Podría escribir sobre el miedo que nos produce un diluvio como el de este miércoles, cuando llovió como con rabia, pero en días grises hace bien hablar del sol, así que les contaré un paseo que hice al Desierto de la Tatacoa, que hoy está a más de 30 grados (dato con cariño para quienes leen con frío entre las cobijas).
Fue un paseo en familia y por carretera, que es una de las formas más nítidas de la felicidad. Salimos sin madrugar y a partir de Calarcá la vía se tornó novedosa porque no conocía el Túnel de la Línea, aunque hablar del túnel es reducir la magnitud de la infraestructura que construyeron allí: en realidad son 20 túneles, cada uno con el nombre de un animal de la región, además de 18 viaductos que reducen de manera sensible el número de curvas y el riesgo de mareo hasta Ibagué.

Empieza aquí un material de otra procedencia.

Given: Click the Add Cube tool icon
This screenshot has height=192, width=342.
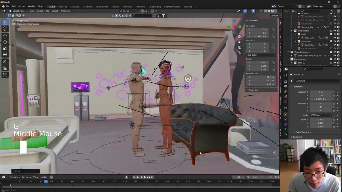Looking at the screenshot, I should (x=5, y=75).
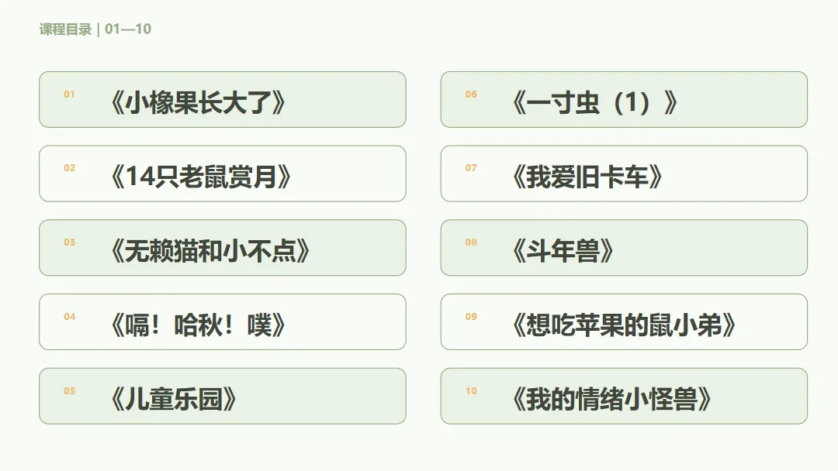Open course 08 《斗年兽》
Image resolution: width=838 pixels, height=471 pixels.
pos(624,248)
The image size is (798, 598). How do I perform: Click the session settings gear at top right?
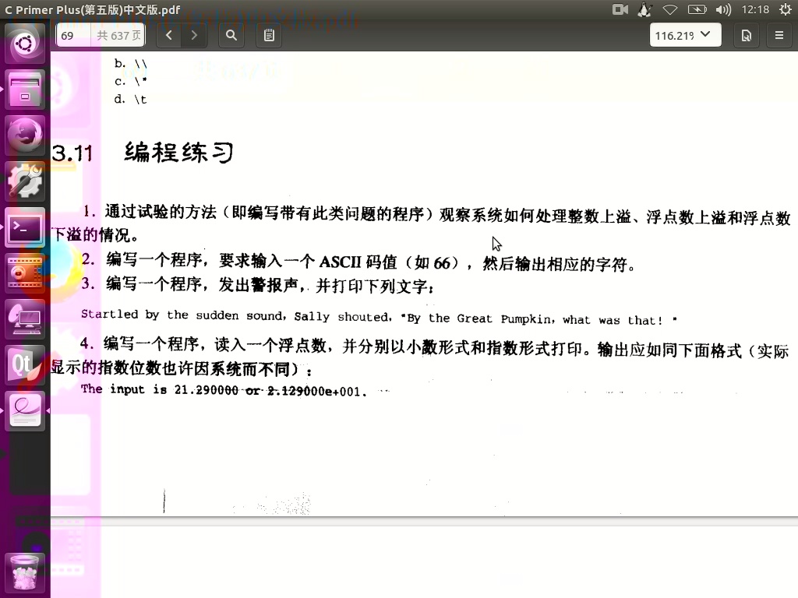(x=786, y=9)
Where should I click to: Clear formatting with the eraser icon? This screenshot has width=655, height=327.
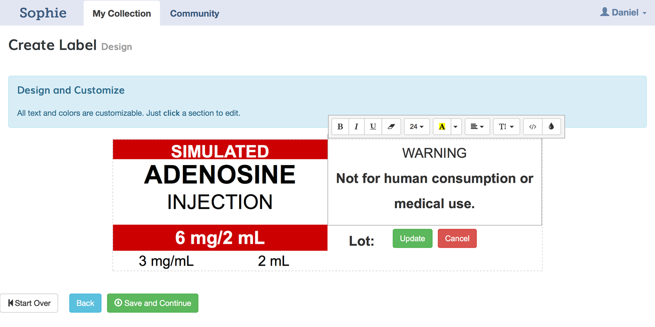[x=392, y=126]
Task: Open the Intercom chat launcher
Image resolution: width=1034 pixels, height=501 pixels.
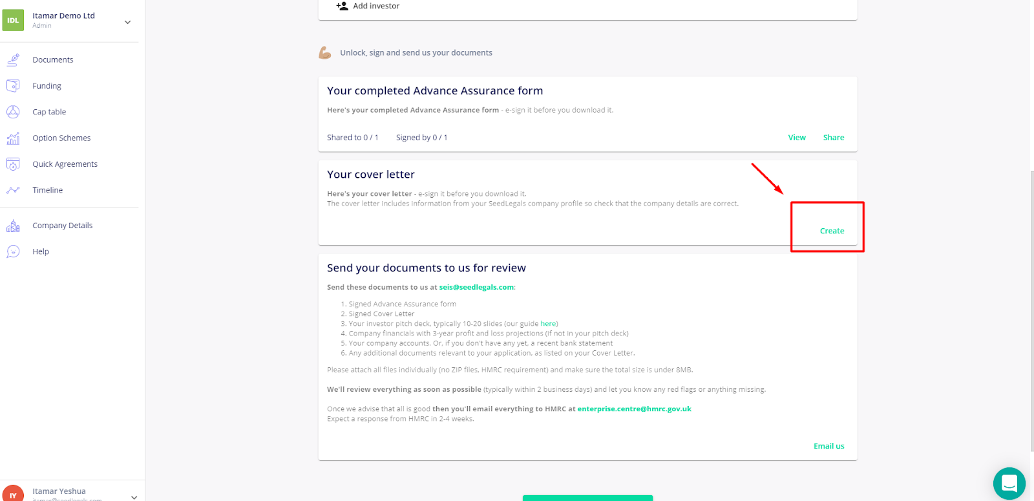Action: (1009, 483)
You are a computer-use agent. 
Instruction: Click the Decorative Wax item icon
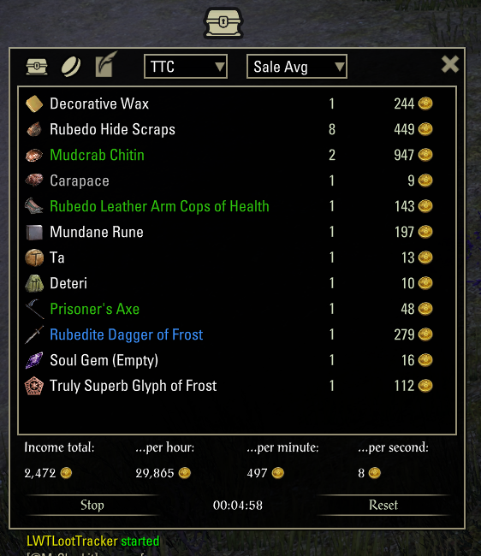[x=34, y=104]
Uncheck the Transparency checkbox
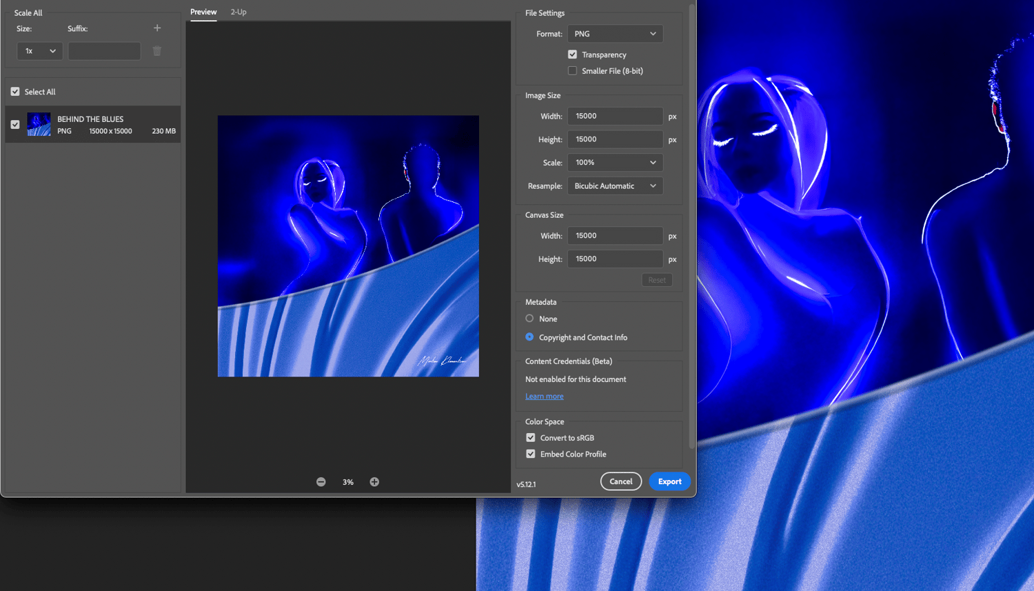Viewport: 1034px width, 591px height. tap(572, 54)
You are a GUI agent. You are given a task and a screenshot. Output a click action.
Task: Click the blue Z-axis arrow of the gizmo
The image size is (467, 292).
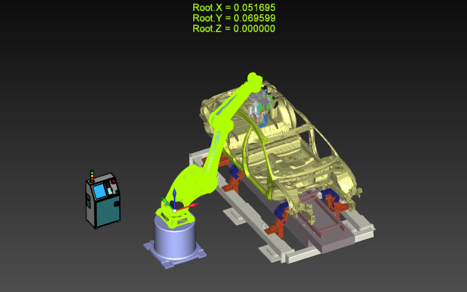(x=174, y=193)
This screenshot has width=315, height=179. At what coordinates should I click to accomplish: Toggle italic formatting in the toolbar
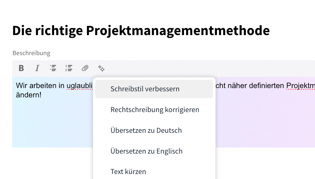click(x=37, y=68)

Antes de entrar al Túnel de la Línea, de 8,52 km, una valla anuncia que es el más largo de Latinoamérica. Durará poco porque entre Santafé de Antioquia y Cañasgordas están construyendo el Túnel del Toyo, de 9,7 km, pero eso no le resta gracia: disfrutamos cronometrando el tiempo que toma cruzar el vientre de la montaña
(Como estamos de paseo no es momento para pensar en los sobrecostos, los retrasos o lo bien que quedarían al menos una cuarta parte de esos túneles y viaductos en la vía de Letras a Mariquita).

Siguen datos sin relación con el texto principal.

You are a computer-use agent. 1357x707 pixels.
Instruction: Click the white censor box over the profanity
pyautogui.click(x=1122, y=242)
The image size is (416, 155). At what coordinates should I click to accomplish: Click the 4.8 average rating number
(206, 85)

“Sufre mamón, devuélveme a mi chica, o te retorcerás entre polvos pica pica”. “Y creo que he bebido más de 40 cervezas hoy, y creo que tendré que expulsarlas fuera de mí”. Para sorpresa mía, mi hija de 10 años y mi sobrina de 11 arman un listado en Spotify para cantar en la carretera las canciones de Hombres G y los Toreros Muertos con el mismo entusiasmo con el que yo puedo cantar las de Leonardo Favio o Los Visconti: se trata de los clásicos de sus papás. En mi época del colegio estas letras eran pícaras porque hablaban de orinar o incluían la palabra marica, pero para ellas son cantos divertidos, que contrastan con los de Bad Bunny y Karol G., que también oímos y también se saben con sus letras explícitas. La música ofrece mejores evidencias que el espejo para sentir la velocidad a la que voy envejeciendo.

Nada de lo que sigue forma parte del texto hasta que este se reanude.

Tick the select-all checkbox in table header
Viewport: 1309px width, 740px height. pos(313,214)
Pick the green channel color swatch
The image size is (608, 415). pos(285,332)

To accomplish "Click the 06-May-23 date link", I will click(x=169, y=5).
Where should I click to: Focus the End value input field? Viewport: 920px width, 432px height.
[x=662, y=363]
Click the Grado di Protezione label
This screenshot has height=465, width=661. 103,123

Detesto viajar sin parar, como si estuviéramos huyendo, porque comer es parte del paseo. Almorzamos lechona en Espinal, algunos toman avena en Castilla, hay pandebono y helados, y además vamos con la tienda ambulante que mi mamá empaca para todos los paseos. (Y vemos por la vía caminantes con talegos, que uno presume que son venezolanos, aunque quién sabe, y siempre hay gente que pide, ni siquiera plata sino comida, porque el hambre en este país es mucha y porque miles no pueden hacer un paseo como el nuestro. Los niños quieren alimentar a los perros callejeros y aparece la conciencia brutal de entender que salir de vacaciones es apagar la culpa durante un fin de semana porque si no el viaje se vuelve una pesadilla).
Después de Espinal el clima es cálido, con cultivos de arroz al pie de una carretera amplia y recta. Al sur mi papá nos muestra el cerro del Pacandé, que dejamos atrás para entrar al Huila. Hay dos rutas hasta Villavieja, el pueblo del Desierto de la Tatacoa: la primera consiste en ir hasta Neiva y devolverse al norte; la segunda ahorra una hora de viaje, pero exige atreverse a cruzar el Río Magdalena en un pequeño ferry al que se accede por una vía destapada y pésima desde Aipe. Cobran $20.000 por carro, $4.000 por moto y la experiencia es inolvidable.
Del Desierto de la Tatacoa hay fotos en Internet. Es terracota, exuberante y hermoso. Sin embargo, la mejor experiencia que ofrece es nocturna: en el Observatorio Astronómico Astrosur los telescopios nos permitieron ver a Saturno, Júpiter con sus lunas y numerosas constelaciones. Allí, mirando el firmamento, recuerda uno la inmensidad del universo, la pequeñez de nuestras miserias cotidianas y por qué no vale la pena escribir sobre el aguacero del miércoles.